MRC Centre for Causal Analyses in Translational Epidemiology and Bristol Genetic Epidemiology Laboratories, Department of Social Medicine, University of Bristol, Oakfield House, Bristol, United Kingdom.
Hum Mutat. 2010 Apr;31(4):414-20. doi: 10.1002/humu.21199.

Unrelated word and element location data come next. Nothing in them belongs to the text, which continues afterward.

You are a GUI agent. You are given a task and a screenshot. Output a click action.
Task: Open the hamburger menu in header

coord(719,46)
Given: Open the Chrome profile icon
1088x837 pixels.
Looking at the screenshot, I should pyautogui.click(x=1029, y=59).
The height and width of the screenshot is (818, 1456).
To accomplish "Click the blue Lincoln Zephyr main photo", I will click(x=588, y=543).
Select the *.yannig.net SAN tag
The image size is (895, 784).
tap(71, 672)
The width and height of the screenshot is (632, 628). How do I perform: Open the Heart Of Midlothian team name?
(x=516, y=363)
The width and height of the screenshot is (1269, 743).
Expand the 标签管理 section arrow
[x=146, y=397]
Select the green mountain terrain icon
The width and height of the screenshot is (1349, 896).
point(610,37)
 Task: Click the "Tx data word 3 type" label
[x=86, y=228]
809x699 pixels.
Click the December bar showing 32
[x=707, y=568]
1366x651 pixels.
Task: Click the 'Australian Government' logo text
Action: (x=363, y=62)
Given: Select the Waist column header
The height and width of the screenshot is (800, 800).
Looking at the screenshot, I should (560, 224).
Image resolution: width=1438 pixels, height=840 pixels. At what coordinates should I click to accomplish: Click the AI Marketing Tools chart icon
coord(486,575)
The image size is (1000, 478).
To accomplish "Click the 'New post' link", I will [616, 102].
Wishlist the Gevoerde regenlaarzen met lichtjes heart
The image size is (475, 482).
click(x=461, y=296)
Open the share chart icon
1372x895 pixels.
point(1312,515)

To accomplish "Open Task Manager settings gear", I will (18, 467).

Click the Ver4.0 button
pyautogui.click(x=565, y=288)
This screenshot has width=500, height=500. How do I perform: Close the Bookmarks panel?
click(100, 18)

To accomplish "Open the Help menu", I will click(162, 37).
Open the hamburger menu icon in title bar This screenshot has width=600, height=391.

Copy number variations (CNVs) are a common form of genetic variation in which the allelic population contains a distribution of copy numbers of a particular gene (or other large sequence/region). The simplest forms describe deletion (0 vs. 1 copy) or duplication (1 vs. 2) events. However, some CNV loci contain a much wider range of copy numbers, such as that seen for the CCL3L1 locus. CNV classification methods typically only describe the total (diploid) copy number, leaving the underlying genotypic and allelic frequency distribution unknown. We have developed an expectation-maximization approach for the analysis of data from tandem CNVs that enables estimation of both the allelic copy number frequency distribution and the expected copy number genotype and class distribution under the Hardy-Weinberg equilibrium (HWE). The CNV expectation-maximization algorithm is available in a Web-tool (CoNVEM, http://apps.biocompute.org.uk/convem/), which graphically and numerically presents CNV allele and genotype distributions. We have applied this approach to the analysis of salivary amylase (AMY1A, B, and C), CCL3L1, and SULT1A1 CNVs using published data, and present inferences about the evolutionary history of these loci based on CoNVEM results.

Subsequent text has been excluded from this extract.